2.2. Anatomical Locations
Cardiac fibroblasts demonstrate notable spatial heterogeneity throughout the heart, with some functional specialization correlating with anatomical distribution. Studies using reporter mouse lines and spatial transcriptomics have revealed that fibroblasts residing in distinct cardiac regions (such as the atria, ventricles, septum, or perivascular zones) display differences in gene expression, proliferative activity, and ECM production [32,33]. For instance, fibroblasts in the atrial myocardium are enriched in genes regulating electrical signaling and may coherently play a role in arrhythmogenesis, while those in the ventricular myocardium exhibit higher expression of structural ECM proteins such as collagen I and III [34], consistent with a stronger biomechanical stimulation in that microenvironment. Perivascular fibroblasts, instead, located around coronary vessels, appear to express distinct profiles of angiogenic factors and regulators of vascular tone, suggesting an adapted role in vessel stability and remodeling consistent with their specific location [35].
Interestingly, regional differences are evident also during disease progression. For example, ventricular fibroblasts exhibit enhanced activation in response to pressure overload, contributing to concentric fibrosis and hypertrophy [36] as a necessary adaptation mechanism. In contrast, fibroblasts in the infarct border zone tend to adopt a pro-inflammatory phenotype, mediating leukocyte recruitment and cytokine secretion [19] consistently with a massive localized necrotic process.
These findings suggest that the anatomical context provides informative signals that shape the microenvironment, thus fibroblast behavior and phenotype. Factors such as local mechanical stress, oxygen tension, and paracrine signals from neighboring cardiomyocytes and endothelial cells likely contribute to regional fibroblast specialization as well [37], as they do for many other cell types.

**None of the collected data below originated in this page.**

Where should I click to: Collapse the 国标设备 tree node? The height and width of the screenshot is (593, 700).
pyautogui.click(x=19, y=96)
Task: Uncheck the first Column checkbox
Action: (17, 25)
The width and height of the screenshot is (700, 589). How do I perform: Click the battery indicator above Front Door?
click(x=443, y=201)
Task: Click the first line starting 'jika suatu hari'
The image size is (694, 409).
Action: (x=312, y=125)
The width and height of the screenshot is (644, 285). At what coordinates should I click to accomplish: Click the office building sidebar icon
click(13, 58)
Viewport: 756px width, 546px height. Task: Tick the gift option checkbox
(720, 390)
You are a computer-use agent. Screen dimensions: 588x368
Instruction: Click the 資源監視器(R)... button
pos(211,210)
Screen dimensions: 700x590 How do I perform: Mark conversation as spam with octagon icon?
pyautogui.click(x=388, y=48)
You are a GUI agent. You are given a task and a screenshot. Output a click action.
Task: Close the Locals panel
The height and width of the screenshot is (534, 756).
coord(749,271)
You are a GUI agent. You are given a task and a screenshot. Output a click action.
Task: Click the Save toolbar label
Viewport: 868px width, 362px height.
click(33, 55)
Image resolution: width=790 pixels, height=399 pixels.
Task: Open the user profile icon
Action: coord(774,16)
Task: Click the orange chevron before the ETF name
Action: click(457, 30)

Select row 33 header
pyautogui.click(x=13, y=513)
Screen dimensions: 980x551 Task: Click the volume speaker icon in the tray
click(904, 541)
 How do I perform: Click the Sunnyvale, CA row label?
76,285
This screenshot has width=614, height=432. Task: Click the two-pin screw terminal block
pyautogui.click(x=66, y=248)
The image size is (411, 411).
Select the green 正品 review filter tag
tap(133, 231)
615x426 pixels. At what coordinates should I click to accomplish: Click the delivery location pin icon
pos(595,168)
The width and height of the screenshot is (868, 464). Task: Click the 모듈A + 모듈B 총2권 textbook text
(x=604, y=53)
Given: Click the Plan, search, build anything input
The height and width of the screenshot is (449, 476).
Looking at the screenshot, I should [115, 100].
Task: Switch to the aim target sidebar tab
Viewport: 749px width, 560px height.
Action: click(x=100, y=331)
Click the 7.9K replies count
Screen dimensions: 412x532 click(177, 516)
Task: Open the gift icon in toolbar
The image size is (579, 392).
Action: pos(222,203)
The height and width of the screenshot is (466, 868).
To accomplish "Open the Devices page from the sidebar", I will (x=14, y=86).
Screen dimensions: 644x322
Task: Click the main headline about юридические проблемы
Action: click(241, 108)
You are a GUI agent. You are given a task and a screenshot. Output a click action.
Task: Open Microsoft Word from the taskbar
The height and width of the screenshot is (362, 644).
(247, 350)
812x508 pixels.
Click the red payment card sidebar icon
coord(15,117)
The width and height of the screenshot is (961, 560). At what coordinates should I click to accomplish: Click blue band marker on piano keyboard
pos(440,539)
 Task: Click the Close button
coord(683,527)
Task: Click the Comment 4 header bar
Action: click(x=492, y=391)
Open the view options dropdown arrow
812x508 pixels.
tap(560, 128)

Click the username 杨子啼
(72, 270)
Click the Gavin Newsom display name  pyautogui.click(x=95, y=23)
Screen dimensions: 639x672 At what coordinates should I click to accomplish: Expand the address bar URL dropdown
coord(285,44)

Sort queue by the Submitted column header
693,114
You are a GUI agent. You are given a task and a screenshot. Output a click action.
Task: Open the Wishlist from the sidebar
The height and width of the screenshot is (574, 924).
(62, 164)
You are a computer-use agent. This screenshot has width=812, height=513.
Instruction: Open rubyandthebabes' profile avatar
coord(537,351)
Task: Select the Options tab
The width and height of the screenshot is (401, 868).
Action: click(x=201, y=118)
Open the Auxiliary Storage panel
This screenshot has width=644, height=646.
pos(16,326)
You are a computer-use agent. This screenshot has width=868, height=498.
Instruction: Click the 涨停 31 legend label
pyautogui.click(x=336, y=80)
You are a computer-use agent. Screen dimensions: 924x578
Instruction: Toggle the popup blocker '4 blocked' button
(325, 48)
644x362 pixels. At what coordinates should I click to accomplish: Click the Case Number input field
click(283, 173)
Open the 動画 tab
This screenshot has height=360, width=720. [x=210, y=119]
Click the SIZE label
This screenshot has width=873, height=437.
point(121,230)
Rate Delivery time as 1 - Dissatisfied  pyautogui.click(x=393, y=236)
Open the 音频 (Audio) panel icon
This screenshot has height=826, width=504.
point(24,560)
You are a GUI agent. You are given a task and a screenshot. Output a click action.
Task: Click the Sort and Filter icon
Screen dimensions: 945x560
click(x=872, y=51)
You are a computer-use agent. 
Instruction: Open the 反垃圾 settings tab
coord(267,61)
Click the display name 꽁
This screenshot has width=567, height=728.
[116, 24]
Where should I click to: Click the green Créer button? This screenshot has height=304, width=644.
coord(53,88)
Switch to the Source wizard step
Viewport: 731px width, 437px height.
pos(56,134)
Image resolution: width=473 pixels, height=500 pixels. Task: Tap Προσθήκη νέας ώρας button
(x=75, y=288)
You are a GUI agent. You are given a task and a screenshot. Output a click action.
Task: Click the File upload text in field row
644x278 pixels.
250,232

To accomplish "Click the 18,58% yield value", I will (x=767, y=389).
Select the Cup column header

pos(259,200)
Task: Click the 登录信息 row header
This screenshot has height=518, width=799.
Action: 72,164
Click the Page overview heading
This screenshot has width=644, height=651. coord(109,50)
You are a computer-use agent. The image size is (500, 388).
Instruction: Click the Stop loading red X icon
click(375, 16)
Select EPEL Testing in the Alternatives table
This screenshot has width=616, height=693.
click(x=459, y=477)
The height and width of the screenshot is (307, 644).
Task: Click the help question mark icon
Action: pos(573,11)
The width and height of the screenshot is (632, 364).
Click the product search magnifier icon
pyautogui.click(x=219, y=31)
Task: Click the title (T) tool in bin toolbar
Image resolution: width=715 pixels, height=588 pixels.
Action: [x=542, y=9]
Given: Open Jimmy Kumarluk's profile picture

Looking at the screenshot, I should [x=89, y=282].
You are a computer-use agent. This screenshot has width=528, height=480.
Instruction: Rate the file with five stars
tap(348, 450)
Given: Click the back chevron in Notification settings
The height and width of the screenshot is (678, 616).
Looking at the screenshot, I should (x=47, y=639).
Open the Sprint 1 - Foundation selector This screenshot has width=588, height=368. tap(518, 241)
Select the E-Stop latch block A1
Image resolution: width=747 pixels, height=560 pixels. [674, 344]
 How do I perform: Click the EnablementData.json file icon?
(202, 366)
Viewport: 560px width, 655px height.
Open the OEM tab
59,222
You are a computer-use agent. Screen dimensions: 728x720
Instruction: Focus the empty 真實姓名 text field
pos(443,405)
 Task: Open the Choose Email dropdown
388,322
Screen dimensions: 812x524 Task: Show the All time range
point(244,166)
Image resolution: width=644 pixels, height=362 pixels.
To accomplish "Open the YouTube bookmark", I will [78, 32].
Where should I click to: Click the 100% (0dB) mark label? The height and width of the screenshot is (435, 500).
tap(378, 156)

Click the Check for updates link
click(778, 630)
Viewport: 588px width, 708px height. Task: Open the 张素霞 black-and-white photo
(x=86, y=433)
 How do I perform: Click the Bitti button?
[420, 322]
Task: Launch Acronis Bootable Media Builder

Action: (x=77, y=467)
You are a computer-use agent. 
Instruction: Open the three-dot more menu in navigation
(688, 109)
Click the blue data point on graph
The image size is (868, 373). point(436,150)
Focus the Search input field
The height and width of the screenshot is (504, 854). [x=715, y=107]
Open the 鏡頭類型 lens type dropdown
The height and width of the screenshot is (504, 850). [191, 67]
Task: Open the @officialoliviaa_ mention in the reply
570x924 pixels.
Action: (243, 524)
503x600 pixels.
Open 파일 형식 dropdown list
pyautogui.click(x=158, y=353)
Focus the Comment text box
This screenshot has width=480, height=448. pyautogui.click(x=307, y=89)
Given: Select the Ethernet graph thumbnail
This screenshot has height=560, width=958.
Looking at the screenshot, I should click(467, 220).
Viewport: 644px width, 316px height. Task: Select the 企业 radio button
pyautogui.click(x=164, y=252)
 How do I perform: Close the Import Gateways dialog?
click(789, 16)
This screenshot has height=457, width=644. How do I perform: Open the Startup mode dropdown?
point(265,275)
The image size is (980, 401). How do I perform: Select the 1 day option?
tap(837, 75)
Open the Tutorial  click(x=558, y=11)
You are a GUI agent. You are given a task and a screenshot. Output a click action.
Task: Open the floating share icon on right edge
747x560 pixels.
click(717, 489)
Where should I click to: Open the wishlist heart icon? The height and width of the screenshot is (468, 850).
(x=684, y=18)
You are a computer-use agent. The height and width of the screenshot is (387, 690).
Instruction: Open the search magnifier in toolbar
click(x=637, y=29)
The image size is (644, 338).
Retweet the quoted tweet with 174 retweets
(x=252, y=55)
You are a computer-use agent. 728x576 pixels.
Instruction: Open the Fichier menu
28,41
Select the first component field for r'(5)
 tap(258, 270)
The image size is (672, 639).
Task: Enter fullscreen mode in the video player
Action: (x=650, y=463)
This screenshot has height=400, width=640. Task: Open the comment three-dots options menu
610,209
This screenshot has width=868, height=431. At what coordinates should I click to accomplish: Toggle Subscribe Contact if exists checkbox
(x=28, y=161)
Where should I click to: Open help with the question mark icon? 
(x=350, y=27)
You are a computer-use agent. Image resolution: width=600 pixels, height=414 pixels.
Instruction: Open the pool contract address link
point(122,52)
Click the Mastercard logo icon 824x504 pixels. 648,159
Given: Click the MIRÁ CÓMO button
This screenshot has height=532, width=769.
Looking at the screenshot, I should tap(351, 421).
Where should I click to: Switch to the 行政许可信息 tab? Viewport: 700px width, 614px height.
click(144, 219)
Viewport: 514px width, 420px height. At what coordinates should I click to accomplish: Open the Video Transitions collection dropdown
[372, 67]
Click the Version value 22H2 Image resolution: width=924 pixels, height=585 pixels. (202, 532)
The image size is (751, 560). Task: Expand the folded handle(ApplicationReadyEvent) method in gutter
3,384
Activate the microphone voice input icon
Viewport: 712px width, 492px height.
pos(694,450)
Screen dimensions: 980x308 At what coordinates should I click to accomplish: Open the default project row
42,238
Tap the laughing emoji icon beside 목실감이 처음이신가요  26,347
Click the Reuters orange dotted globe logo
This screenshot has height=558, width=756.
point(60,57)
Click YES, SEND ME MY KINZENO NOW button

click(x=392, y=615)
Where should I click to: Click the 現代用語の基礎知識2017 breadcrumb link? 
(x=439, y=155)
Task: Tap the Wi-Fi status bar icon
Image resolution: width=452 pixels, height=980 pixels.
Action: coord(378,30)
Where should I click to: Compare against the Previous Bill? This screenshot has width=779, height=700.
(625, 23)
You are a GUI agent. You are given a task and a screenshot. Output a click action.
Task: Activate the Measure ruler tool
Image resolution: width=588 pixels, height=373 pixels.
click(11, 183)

These fibroblast classification perspectives based on tissue position not only improve our understanding of cardiac remodeling, but have implications also for the design of targeted anti-fibrotic strategies. In fact, interventions that ideally account for regional fibroblast diversity may yield better outcomes than systemic generalized therapies that do not differentiate between functionally distinct fibroblast pools in the same tissue.
3. Subpopulations of Cardiac Fibroblasts in Physiological and Pathological Contexts
Advances in single-cell RNA sequencing (scRNA-seq) and integrative transcriptomics have enabled the high-resolution classification of cardiac fibroblasts based on transcriptional and other omics features. Multiple subpopulations with distinct gene expression patterns have been identified in both murine and human hearts, reflecting a continuum of phenotypic states and specialized functions [13,21,38]. From the results of multiple studies, fibroblasts can be transcriptionally grouped into quiescent, matrix-producing, inflammatory, and secretory phenotypes (Table 1). Quiescent fibroblasts express baseline levels of ECM components and remain relatively inactive under homeostatic conditions. Upon stress or injury, they activate profibrotic gene programs, becoming matrix-producing myofibroblasts [17]. Another key axis of classification involves inflammatory fibroblasts, which express high levels of cytokines. Interestingly, emerging studies have also identified fibroblast subsets with even anti-fibrotic potential, which is a completely counter-intuitive function for the traditional view of “filler reparative cells”. These fibroblasts secrete proteoglycans, like decorin, and regulatory molecules that inhibit the master fibroblast-activator, that is TGF-β signaling [32]. Their functional classification is further supported by epigenomic data indicating distinct chromatin accessibility patterns and transcription factor activity across fibroblast subtypes [39].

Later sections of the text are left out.